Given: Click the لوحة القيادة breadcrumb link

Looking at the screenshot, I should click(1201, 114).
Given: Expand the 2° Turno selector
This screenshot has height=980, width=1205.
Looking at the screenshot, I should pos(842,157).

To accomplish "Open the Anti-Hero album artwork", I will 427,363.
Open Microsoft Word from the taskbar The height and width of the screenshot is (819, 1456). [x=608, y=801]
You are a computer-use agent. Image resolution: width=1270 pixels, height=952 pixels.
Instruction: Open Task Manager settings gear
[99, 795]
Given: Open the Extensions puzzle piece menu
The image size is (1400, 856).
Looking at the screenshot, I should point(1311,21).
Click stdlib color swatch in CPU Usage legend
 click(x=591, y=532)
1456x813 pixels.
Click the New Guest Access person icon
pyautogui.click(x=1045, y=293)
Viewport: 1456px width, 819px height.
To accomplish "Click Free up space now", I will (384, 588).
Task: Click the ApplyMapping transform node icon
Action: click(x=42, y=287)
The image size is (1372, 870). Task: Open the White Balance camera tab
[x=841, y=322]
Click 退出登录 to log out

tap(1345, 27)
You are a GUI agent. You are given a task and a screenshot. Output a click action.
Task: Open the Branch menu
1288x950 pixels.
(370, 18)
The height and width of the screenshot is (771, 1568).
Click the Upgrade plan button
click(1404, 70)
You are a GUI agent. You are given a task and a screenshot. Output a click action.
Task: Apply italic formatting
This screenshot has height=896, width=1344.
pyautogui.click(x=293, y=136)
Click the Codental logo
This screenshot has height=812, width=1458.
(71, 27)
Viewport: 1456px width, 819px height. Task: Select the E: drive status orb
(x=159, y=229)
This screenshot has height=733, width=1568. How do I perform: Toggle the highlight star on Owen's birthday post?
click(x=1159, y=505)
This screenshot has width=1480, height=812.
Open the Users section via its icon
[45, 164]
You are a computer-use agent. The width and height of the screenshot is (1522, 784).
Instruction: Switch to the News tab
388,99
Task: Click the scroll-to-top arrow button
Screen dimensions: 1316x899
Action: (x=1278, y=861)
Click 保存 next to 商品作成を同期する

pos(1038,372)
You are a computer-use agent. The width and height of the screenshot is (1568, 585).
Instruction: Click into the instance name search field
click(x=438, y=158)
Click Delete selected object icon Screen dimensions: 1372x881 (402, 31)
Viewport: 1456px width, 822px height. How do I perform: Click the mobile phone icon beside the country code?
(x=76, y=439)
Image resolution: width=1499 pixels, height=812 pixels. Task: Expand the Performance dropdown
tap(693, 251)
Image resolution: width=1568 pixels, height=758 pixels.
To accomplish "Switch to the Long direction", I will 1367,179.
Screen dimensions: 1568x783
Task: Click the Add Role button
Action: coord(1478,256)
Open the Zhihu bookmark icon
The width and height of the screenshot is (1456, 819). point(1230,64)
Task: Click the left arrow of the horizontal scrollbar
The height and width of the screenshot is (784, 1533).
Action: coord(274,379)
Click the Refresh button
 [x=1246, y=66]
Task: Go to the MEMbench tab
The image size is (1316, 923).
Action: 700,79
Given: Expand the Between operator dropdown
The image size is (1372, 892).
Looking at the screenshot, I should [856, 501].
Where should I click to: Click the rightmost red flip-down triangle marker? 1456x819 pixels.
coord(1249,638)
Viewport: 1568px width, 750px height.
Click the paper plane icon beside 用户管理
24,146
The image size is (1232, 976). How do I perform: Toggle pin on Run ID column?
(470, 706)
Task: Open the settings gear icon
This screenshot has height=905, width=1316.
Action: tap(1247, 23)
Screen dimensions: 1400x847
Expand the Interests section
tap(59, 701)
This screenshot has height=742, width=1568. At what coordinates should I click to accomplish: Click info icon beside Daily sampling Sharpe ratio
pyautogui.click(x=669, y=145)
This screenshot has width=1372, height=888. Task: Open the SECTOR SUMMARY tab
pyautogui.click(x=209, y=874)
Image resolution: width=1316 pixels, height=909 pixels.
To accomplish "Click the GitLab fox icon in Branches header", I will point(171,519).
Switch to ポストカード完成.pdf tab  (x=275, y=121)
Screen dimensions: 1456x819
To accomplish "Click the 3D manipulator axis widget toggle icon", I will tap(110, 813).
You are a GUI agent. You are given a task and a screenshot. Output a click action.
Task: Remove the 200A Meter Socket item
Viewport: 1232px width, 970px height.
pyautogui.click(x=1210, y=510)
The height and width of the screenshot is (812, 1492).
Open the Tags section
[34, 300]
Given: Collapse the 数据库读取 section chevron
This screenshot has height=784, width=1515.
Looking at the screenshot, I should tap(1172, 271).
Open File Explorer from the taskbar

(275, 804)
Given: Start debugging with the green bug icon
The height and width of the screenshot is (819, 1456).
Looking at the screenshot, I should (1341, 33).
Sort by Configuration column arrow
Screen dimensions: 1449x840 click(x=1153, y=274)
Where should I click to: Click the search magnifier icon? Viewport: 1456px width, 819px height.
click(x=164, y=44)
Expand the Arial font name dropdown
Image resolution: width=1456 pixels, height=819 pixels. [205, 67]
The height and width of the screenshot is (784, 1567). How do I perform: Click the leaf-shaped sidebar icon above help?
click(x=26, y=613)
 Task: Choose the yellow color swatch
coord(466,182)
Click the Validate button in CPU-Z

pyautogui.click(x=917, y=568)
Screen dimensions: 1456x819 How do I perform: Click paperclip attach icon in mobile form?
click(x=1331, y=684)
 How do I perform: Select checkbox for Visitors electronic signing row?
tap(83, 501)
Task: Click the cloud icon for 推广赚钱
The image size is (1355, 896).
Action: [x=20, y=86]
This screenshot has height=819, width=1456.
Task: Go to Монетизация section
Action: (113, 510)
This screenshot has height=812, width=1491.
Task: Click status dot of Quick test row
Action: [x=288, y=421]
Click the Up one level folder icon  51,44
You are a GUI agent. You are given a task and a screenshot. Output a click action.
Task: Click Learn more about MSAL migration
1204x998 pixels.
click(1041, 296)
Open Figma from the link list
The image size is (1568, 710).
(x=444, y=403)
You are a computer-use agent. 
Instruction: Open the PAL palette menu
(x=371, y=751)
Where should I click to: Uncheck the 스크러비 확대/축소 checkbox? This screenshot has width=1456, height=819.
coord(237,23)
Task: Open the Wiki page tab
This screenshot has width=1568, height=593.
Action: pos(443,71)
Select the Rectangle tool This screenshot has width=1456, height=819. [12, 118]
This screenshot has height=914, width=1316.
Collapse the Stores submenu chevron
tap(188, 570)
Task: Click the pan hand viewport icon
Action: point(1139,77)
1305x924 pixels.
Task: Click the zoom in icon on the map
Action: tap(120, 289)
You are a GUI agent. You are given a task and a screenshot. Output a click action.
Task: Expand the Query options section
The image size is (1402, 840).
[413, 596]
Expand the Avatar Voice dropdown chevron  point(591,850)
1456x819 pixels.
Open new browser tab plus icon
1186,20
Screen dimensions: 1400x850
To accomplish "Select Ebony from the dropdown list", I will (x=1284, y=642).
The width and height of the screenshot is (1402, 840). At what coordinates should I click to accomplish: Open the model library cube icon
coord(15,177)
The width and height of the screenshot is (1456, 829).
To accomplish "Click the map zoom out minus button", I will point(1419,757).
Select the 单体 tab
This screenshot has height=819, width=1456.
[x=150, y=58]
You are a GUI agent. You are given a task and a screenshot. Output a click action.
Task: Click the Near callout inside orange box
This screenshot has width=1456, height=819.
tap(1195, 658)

· · ·

__WORK ORDER__: Above are the records. Copy the lines beginning at the one that has "Task: Open the settings gear icon" and ending with the one that has "Task: Click the cloud icon for 推广赚钱", unchanged.

__WRITTEN ANSWER__:
Task: Open the settings gear icon
This screenshot has height=905, width=1316.
Action: tap(1247, 23)
Screen dimensions: 1400x847
Expand the Interests section
tap(59, 701)
This screenshot has height=742, width=1568. At what coordinates should I click to accomplish: Click info icon beside Daily sampling Sharpe ratio
pyautogui.click(x=669, y=145)
This screenshot has width=1372, height=888. Task: Open the SECTOR SUMMARY tab
pyautogui.click(x=209, y=874)
Image resolution: width=1316 pixels, height=909 pixels.
To accomplish "Click the GitLab fox icon in Branches header", I will point(171,519).
Switch to ポストカード完成.pdf tab  (x=275, y=121)
Screen dimensions: 1456x819
To accomplish "Click the 3D manipulator axis widget toggle icon", I will tap(110, 813).
You are a GUI agent. You are given a task and a screenshot. Output a click action.
Task: Remove the 200A Meter Socket item
Viewport: 1232px width, 970px height.
pyautogui.click(x=1210, y=510)
The height and width of the screenshot is (812, 1492).
Open the Tags section
[34, 300]
Given: Collapse the 数据库读取 section chevron
This screenshot has height=784, width=1515.
Looking at the screenshot, I should tap(1172, 271).
Open File Explorer from the taskbar

(275, 804)
Given: Start debugging with the green bug icon
The height and width of the screenshot is (819, 1456).
Looking at the screenshot, I should (1341, 33).
Sort by Configuration column arrow
Screen dimensions: 1449x840 click(x=1153, y=274)
Where should I click to: Click the search magnifier icon? Viewport: 1456px width, 819px height.
click(x=164, y=44)
Expand the Arial font name dropdown
Image resolution: width=1456 pixels, height=819 pixels. [205, 67]
The height and width of the screenshot is (784, 1567). How do I perform: Click the leaf-shaped sidebar icon above help?
click(x=26, y=613)
 Task: Choose the yellow color swatch
coord(466,182)
Click the Validate button in CPU-Z

pyautogui.click(x=917, y=568)
Screen dimensions: 1456x819 How do I perform: Click paperclip attach icon in mobile form?
click(x=1331, y=684)
 How do I perform: Select checkbox for Visitors electronic signing row?
tap(83, 501)
Task: Click the cloud icon for 推广赚钱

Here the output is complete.